Western policymakers’ and investors’ long-standing assumptions about Europe’s geopolitical and economic order are being shattered one by one, with major implications for the EU and the euro area. I see value in thinking through alternative scenarios of what this may mean for Western Europe and the euro area, specifically. Below, I outline four potential pathways, but with the caveat that the sheer unpredictability of events makes it impossible to put credible probabilities on any of them.
A Changed World
Whichever road we end up taking, there is no going back to where we were before the invasion. I think the world has now changed in the following ways:
- This is the start of another explicit Cold War. Economically, I think that accelerates the trend toward deglobalization of energy as well as supply chains, which will inevitably mean higher costs.
- The euro area’s fiscal strategy has shifted. Whatever the eventual outcome, fiscal spending will be structurally higher. The question is simply one of degree.

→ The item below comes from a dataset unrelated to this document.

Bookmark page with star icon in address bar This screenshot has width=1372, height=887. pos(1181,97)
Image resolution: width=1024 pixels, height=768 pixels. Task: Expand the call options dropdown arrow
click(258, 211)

- The Western sanctions policy toolkit included switching Russia off SWIFT—a move initially resisted by the EU—and freezing central-bank reserves. All countries will have registered that threat.
The question we need to answer is whether these three shifts are happening in an environment of demand destruction or not.
We should also beware of false probabilities. The paths I describe below are not mutually exclusive. In fact, the realization of one scenario may first require a sharp rise in the probability of the opposite path. For instance, the world may need to get close to the edge before any de-escalation is possible. That makes investing with any level of conviction incredibly difficult, as the signposts that would signal confidence could be misleading.
Four Potential Paths
1. Stalemate — My base case is that we are heading for a stalemate and a Cold War. This would involve Russia taking over Ukraine, but Ukrainians continuing to resist, funded and aided by the West. The sanctions would persist and harden further, with Russia seeking economic commitments from elsewhere. This would be an unstable equilibrium, with increased NATO presence in Europe and numerous opportunities for flare-ups.
The near-term economic implications for Western Europe would be much lower growth (-1%) and much higher inflation (+2%). Under that scenario, the European Central Bank (ECB) would slow, but not stop, the process of hiking interest rates later this year. However, stalemate would, in my view, entail a sharp acceleration toward a more fractured world, with more explicit deglobalization. That process would be funded by permanently higher fiscal deficits. This stalemate outcome could slow the exit of the ECB and other central banks from ultra-loose monetary policy and may raise nominal growth and inflation even further in the medium term. The key risk to this view is if the migration flows from Ukraine accelerate so much (10%+ of the population) that they meaningfully increase the euro area’s labor force, which could dampen wage growth. From a yield perspective, the long-term equilibrium interest rate may be unchanged or lower, but that fall should be offset by higher inflation expectations and higher risk premia.